200 Millionen Dollar für die Arbeiterpartei
Am Sonntag dürfte das Land deshalb so breite Protestkundgebungen erleben, wie es sie zuletzt im Juni 2013 gab – im Rahmen des Fussball-Confederations-Cups. Damals protestierten hunderttausende von Bürgern gegen Tariferhöhungen im öffentlichen Stadtverkehr und gegen die Milliarden, die Brasilien in die Fussball-WM investierte.
Diesmal richtet sich die Wut gegen Präsidentin Dilma Rousseff. Und gegen die Selbstverständlichkeit, mit der führende Regierungspolitiker ihre Parteien und sich selber über Petrobras finanzierten. Vor einem parlamentarischen Untersuchungsausschuss sagte etwa ein inzwischen mit der Justiz kooperierender Petrobras-Manager, allein die Arbeiterpartei der Präsidentin habe 200 Millionen Dollar erhalten.
Präsidentin im juristischen Schongang
Die Justiz hat allerdings bislang keine Ermittlungen gegen Dilma Rousseff ein- geleitet.
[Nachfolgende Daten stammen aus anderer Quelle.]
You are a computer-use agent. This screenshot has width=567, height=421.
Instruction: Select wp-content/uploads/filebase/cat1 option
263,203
Es heisst, es lägen keine Beweise vor. Das kann sich freilich schnell ändern, zumal die Ermittler jetzt die Wahlkampf-Finanzierung Rousseffs im Jahr 2010 unter die Lupe nehmen wollen.
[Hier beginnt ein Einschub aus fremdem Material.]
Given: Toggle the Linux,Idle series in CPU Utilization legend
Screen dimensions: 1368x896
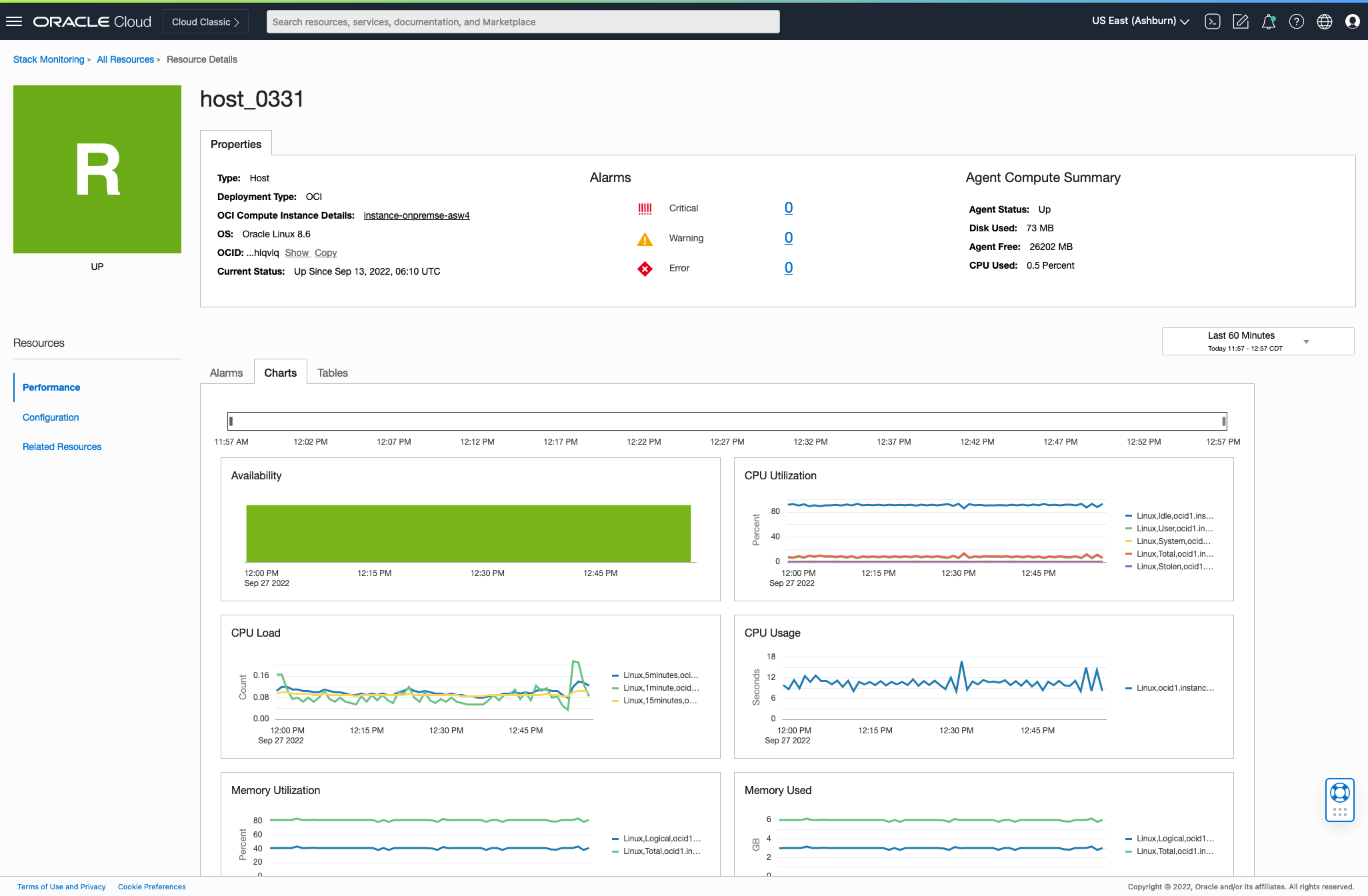Looking at the screenshot, I should pyautogui.click(x=1174, y=516).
Zu den Protesten vom Sonntag rufen drei Gruppierungen von Bürgern auf, hauptsächlich über die sozialen Netzwerke. Rousseffs politische Gegner unterstützen die Aktion. Schon vergangenen Sonntag, als Dilma Rousseff eine Fernsehansprache hielt, war es in den grösseren Städten zu spontanen Hup- und Pfannendeckel-Konzerten gekommen.
Fussballspiele bereits verlegt
Da für den Sonntag ein Massenaufmarsch erwartet wird, finden die Meisterschaftspartien im Fussball schon am Vormittag statt, damit am Nachmittag und Abend genügend Einsatzkräfte der Polizei verfügbar sind. Gemeinsamer Nenner der Kundgebungen ist die Forderung nach einem Absetzungsverfahren gegen die Präsidentin.
Die Opposition zögert aber, ein Impeachment gegen Rousseff schon jetzt anzustrengen. Dafür sei die Beweislage zu dünn. In Wirklichkeit dürfte es darum gehen, trotz des Petrobras-Skandals ein Mindestmass an Regierbarkeit zu gewährleisten. Dem grössten Land Lateinamerikas soll eine Stabilitätskrise erspart bleiben.